(Data records)
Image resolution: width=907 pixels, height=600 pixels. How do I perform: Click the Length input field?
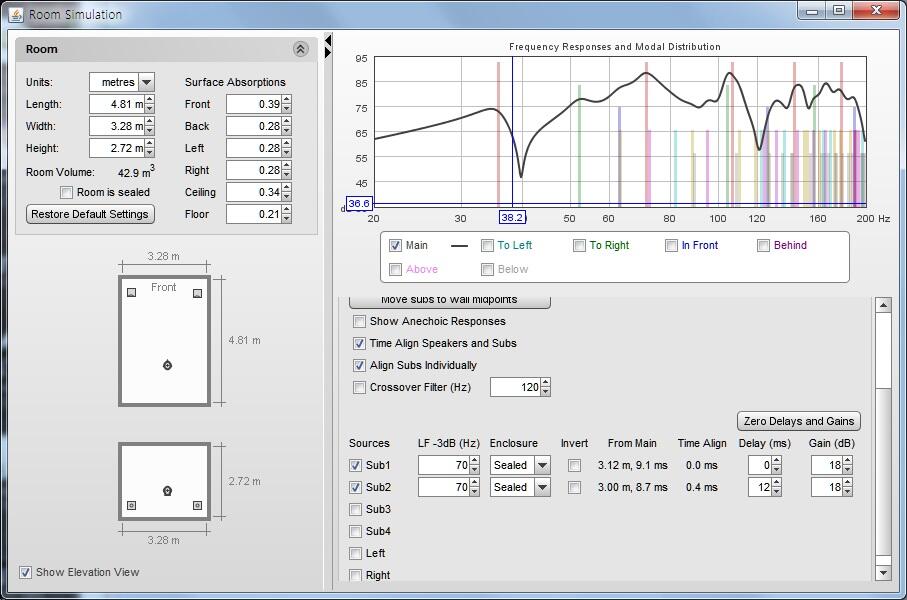coord(116,105)
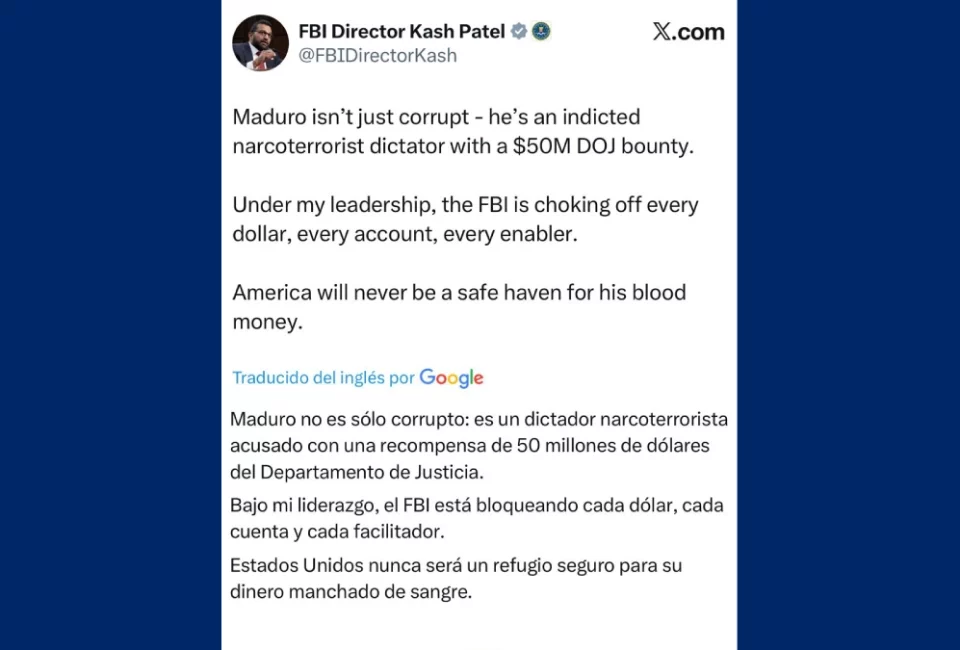The image size is (960, 650).
Task: Click the sentence "America will never be a safe haven"
Action: [x=459, y=293]
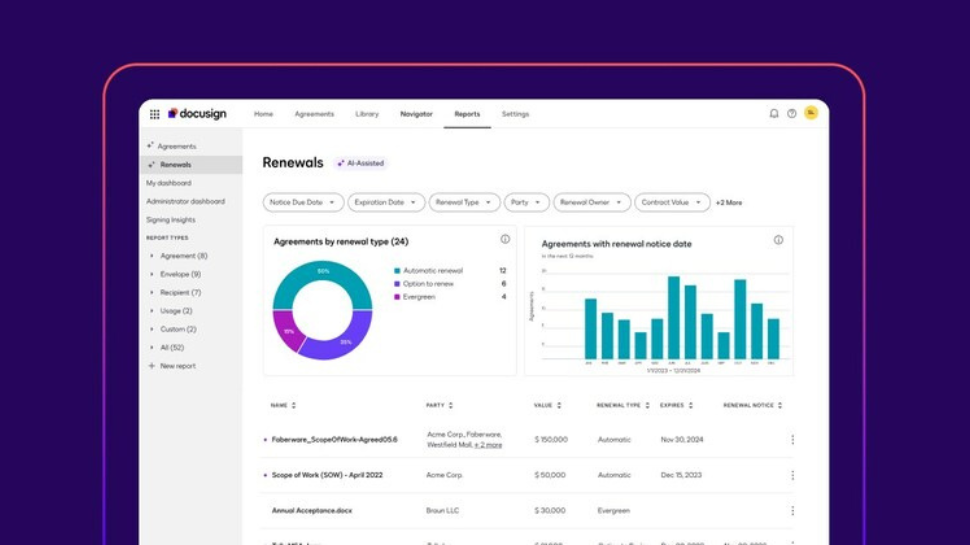Viewport: 970px width, 545px height.
Task: Open more options for Faberware agreement row
Action: [x=793, y=440]
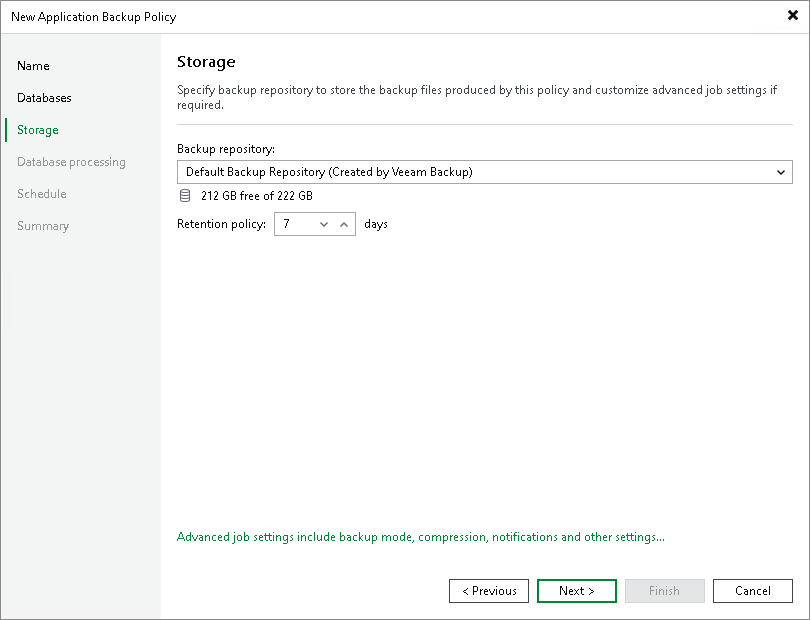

-- Problem details --
Each of the entries above must be output exactly, with none of the pictures.

-- Answer section --
Image resolution: width=907 pixels, height=600 pixels. How do I perform: Click the Length input field?
coord(116,105)
The image size is (960, 650).
Task: Click the sentence "America will never be a safe haven"
Action: [x=459, y=293]
Viewport: 970px width, 545px height.
Task: Open more options for Faberware agreement row
Action: [x=793, y=440]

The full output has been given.